I think you need to add Crowdsec docker container in the same network as traefik to block IPs if you already haven’t. Maybe can follow the instructions from this post :
Thanks for your reply.
I have Crowdsec installed locally, not via Docker containers. Crowdsec works fine with the containers; IPs are blocked, for example, for hhtp_probing via the local API.
The blacklists are synchronized correctly and contain many IPs.
My Problem is that IPs on the blacklists are not blocked / droped.

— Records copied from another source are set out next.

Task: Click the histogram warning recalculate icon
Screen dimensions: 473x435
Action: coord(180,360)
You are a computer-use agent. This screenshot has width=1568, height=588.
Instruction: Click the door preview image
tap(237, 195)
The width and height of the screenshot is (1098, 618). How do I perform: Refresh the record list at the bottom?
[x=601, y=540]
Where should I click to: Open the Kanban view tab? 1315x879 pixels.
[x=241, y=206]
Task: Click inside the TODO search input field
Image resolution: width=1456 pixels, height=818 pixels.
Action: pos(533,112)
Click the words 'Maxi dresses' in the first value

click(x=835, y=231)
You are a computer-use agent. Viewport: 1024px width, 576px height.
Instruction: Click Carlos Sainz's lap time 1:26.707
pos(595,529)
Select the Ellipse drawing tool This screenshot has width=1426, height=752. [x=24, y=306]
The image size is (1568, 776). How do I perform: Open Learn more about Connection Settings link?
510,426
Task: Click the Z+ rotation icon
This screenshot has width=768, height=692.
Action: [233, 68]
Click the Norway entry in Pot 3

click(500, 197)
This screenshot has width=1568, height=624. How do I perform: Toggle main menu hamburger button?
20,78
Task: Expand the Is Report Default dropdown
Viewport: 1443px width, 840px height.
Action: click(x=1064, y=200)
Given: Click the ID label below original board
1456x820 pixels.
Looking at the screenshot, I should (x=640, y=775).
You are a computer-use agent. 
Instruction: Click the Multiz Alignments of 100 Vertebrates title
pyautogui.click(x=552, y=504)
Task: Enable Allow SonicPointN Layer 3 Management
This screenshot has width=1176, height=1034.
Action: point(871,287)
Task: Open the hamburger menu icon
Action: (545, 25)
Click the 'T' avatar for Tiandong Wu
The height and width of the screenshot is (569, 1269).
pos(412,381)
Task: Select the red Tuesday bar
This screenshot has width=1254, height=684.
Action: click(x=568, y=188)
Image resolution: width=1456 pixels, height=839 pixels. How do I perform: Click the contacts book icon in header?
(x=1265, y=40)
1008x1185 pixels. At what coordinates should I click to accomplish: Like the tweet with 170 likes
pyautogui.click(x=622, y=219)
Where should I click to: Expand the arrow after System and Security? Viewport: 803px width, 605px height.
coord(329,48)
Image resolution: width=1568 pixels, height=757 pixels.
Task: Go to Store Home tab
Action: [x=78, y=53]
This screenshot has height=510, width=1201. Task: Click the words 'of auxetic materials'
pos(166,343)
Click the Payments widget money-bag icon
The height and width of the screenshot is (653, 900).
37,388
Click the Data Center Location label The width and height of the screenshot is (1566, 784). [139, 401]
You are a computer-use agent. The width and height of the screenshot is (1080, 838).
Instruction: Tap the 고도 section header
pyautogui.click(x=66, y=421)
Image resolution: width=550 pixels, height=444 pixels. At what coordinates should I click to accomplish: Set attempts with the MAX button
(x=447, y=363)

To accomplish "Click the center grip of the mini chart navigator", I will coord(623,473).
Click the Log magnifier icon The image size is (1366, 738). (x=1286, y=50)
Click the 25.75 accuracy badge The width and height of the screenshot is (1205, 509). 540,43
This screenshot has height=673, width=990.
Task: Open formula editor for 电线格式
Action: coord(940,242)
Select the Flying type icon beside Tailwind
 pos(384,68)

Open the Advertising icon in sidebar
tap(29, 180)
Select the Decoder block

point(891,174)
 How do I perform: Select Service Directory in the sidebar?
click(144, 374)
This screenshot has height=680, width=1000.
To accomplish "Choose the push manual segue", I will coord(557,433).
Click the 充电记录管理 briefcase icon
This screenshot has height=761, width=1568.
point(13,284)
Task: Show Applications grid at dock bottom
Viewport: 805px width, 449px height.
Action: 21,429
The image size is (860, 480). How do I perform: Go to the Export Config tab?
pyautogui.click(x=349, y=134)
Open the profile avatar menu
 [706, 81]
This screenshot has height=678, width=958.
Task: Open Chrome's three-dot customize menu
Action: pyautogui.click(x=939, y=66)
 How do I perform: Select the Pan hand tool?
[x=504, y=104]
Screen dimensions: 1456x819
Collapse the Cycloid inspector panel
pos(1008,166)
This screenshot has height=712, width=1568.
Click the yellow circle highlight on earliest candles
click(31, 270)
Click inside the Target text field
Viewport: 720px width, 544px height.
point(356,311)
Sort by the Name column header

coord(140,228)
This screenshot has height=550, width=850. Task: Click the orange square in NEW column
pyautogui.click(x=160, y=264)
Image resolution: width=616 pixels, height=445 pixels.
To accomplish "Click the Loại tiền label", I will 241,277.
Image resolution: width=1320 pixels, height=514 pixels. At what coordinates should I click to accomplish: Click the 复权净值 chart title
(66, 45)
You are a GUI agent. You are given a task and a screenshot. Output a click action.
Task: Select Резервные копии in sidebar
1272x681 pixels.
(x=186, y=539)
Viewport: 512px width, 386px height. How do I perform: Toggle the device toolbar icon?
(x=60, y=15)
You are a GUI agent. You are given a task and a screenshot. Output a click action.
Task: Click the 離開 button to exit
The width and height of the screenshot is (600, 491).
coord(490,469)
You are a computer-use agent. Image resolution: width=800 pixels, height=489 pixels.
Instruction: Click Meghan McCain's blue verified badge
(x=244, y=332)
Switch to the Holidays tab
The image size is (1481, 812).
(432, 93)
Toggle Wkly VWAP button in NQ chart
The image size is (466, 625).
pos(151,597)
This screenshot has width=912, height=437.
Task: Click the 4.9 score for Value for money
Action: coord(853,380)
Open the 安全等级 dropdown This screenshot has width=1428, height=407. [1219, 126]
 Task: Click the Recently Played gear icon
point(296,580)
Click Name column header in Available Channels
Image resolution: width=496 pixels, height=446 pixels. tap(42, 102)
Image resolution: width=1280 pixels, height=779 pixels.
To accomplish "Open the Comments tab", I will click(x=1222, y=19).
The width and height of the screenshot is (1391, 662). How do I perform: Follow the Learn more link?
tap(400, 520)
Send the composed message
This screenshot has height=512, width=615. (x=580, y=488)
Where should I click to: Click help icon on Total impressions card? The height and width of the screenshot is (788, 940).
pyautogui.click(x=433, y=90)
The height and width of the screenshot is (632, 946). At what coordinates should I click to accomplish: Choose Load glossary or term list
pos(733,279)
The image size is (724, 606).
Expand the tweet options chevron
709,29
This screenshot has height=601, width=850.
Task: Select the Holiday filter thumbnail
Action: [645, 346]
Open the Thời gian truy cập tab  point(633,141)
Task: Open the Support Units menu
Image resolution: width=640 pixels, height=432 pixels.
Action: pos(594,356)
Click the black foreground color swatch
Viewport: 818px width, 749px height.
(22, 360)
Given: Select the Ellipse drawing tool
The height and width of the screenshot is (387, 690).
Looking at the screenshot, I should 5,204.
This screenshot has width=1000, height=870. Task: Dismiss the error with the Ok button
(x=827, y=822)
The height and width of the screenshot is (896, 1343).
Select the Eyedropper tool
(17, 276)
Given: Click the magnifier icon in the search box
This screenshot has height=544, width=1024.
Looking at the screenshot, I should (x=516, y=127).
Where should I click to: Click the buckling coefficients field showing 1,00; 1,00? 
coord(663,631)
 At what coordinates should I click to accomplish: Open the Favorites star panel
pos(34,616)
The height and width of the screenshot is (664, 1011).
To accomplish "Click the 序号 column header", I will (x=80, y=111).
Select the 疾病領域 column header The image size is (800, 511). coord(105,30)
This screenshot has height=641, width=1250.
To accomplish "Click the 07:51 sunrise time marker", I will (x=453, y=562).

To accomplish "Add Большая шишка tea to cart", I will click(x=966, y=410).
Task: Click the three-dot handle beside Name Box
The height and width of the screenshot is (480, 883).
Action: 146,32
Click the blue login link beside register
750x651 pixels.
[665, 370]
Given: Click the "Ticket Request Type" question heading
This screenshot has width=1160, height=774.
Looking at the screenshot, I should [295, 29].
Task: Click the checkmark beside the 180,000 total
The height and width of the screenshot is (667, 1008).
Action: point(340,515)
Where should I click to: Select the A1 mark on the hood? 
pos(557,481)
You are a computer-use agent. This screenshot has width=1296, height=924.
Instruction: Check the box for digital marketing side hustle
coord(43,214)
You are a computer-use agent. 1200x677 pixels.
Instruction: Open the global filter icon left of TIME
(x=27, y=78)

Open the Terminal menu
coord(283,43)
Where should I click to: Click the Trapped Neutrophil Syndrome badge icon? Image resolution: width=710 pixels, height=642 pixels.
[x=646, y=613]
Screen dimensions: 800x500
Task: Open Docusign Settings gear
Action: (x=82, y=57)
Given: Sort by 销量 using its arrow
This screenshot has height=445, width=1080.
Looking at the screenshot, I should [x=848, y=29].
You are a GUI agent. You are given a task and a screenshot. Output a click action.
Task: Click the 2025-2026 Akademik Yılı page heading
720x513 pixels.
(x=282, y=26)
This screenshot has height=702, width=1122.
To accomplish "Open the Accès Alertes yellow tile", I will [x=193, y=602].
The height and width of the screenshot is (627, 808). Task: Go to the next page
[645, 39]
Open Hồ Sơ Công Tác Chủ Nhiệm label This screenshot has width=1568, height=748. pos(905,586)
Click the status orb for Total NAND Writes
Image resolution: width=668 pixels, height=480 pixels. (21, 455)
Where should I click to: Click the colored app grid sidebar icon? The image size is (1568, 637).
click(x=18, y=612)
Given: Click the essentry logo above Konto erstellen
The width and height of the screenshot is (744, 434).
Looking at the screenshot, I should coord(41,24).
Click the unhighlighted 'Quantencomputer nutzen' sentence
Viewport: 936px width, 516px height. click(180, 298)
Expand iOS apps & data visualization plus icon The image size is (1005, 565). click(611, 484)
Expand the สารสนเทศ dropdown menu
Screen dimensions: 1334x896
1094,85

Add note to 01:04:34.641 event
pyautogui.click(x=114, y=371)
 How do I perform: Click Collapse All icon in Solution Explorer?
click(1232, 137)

Why? What’s wrong with the configuration?
Did you install crowdsec traefik bouncer? Without that Crowdsec cannot block IPs proxy with traefik.
It depends on your setup, from the iptables dump I can see you haven’t enabled the DOCKER_USER chain which is needed to place the drop rule on docker routing.
If you use Cloudflare or another upstream proxy then yes you need to use the traefik plugin / layer 7 remediation on the webserver.
Reinstalling the firewall bouncer seems to solve my problem.